The Singapore High Court has allowed adding non-fungible tokens (NFT) containing legal documents to cold wallets associated with a hack, according to a statement made by UK-based financial research company Intelligent Sanctuary (iSanctuary).

The worldwide freezing order issued by the court was tokenized as soulbound NFTs and added to the wallets in question. NFTs will not block transactions with wallets, but will be used to alert counterparties and exchanges that wallets have been involved in a hack. Additionally, iSanctuary claimed to have developed a method to track funds leaving wallets thanks to NFTs. NFTs will remain permanently tied to wallets.

iSanctuary explained on its website that it was hired by a businessman who lost $3 million in crypto assets and managed to track the stolen funds.

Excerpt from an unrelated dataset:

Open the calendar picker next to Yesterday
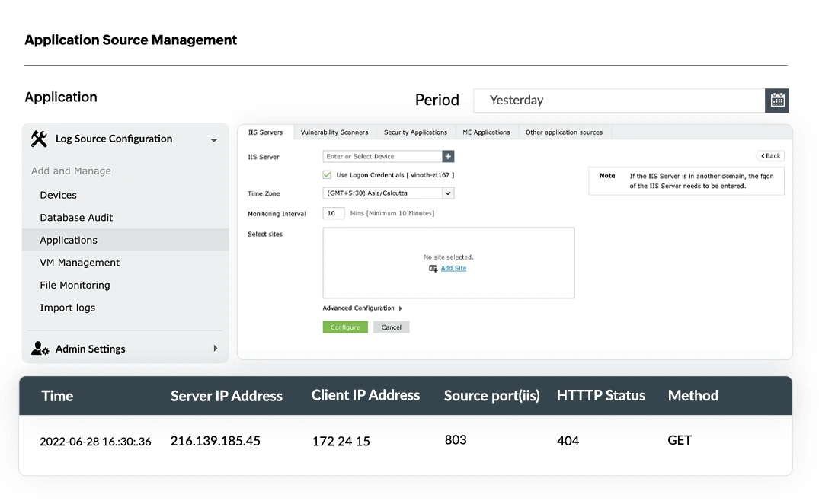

Moreover:

"On-chain and off-chain evidence was presented to the Singapore High Court by an iSanctuary senior investigator, and this world-first injunction was granted. iSanctuary financial and crypto researchers identified a number of cold wallets and NFT-servicing methods holding criminal proceeds and accepted by the court."

Additional details were not provided. iSanctuary named Mintology, an app created by Singaporean NFT studio Mintable, as the company that produces NFTs. This was indirectly confirmed by Mintable founder Zach Burks in a post on X (formerly Twitter).

NFTs have been used to deliver court notices in Italy and the United States.